[SatNews] “Tempus’ atmospheric sounding technology represents an important and transformational approach to forecasting."
Alan Hall, Chairman and CEO of Tempus Global Data today announced a joint operating agreement with Ball Aerospace. Ball will act as prime contractor to build a constellation of six STORM (hyperspectral atmospheric sounding) sensors that will fly as a hosted payload in GEO orbit. Two additional sensors may also be built and deployed as free-fliers. These components were also part of the agreement announced today.
Hall said of the agreement, “Ball Aerospace, after careful thought and a deep look at the industry, was an obvious business partner for us. The team at Utah State University, which developed the sensor, will continue to play a role in the technology development and Ball will be our prime contractor to oversee and build the sensors.”
“Ball has extraordinary depth and experience in this arena,” Hall stated. “They have the rapid production capability we are looking for, and a team of seasoned engineers, relevant experience and the capacity to help us complete our requirements.”
Cary Ludtke, VP and General Manager over Operational Space for Ball Aerospace, commenting on the agreement, said his team took a close look at the commercial weather industry and felt that “Tempus’ atmospheric sounding technology represents an important and transformational approach to forecasting. Ball is making a commitment to playing a role in developing weather instrumentation and this is an important step for our team.”
Ludtke indicated that Ball had a clear understanding of the technology at USU and a familiarity with the team that developed it. “We admire the talented professionals who have spent years making GEO-based instrumentation possible. We look forward to our relationship with them, and with the team at Tempus who is commercializing data products”, Ludtke said.

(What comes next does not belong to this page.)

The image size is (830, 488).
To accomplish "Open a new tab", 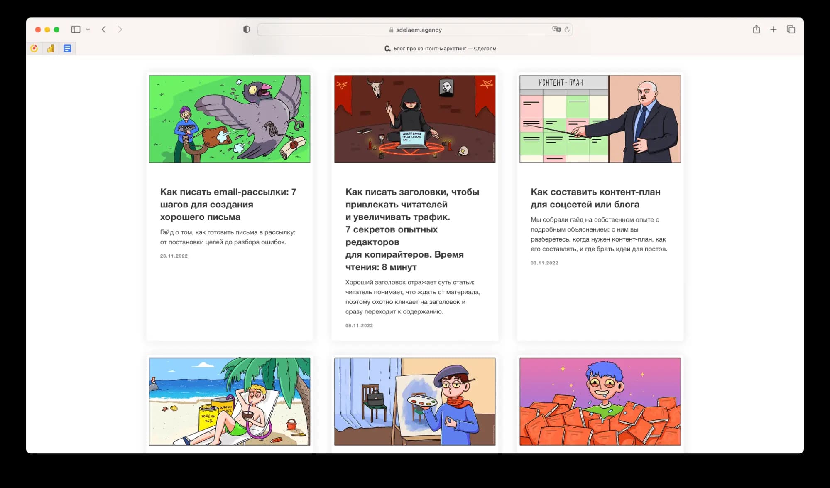I will tap(773, 30).
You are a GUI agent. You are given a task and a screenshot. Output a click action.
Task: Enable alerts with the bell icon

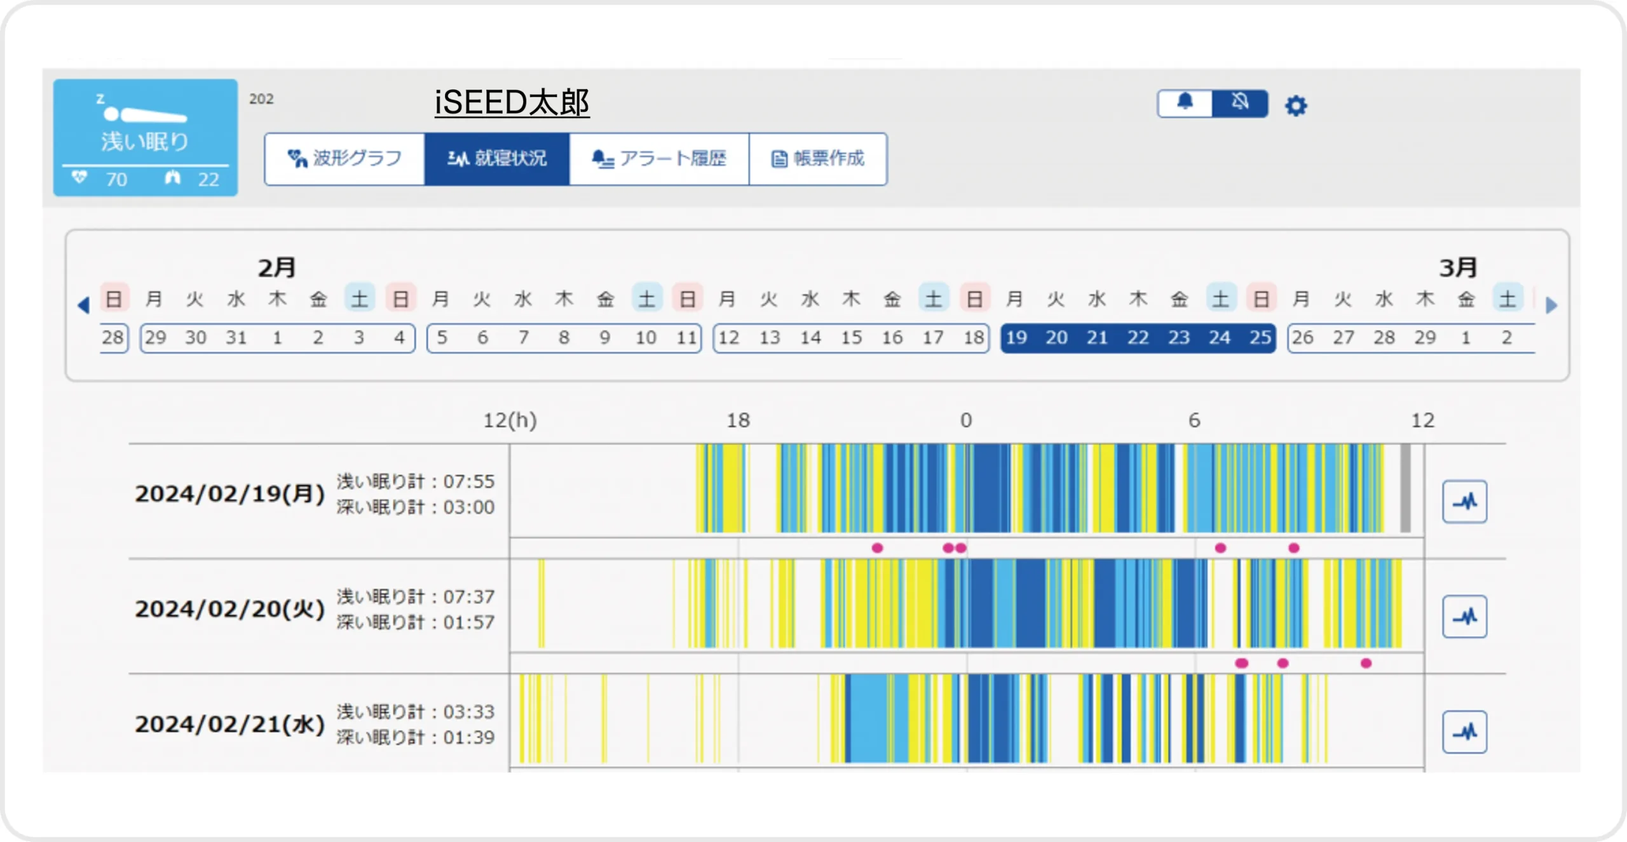(1185, 103)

Also weighing in on the agreement was Scott Hinton, CEO of USURF (Utah State University Science Foundation). Hinton said, “This is exciting news for our University and our research team. We have been developing weather instrumentation and remote sensing technology for many years. Part of our mission is to improve the accuracy of weather forecasting and this feels like an apex of those efforts. The STORM sensor was developed in conjunction with the US Government’s GIFTS program and can lead the way in powerful new approaches to weather data and forecast modeling. The entire University applauds this breakthrough,” Hinton said.
According to Hinton, USU’s Space Dynamics Lab will continue to provide critical support to the build out of the sensor and will support Ball as the prime contractor. Additionally, Hinton said, the University will have the contract to process all data from the STORM constellation to level 1b data. Details of the contract were not released.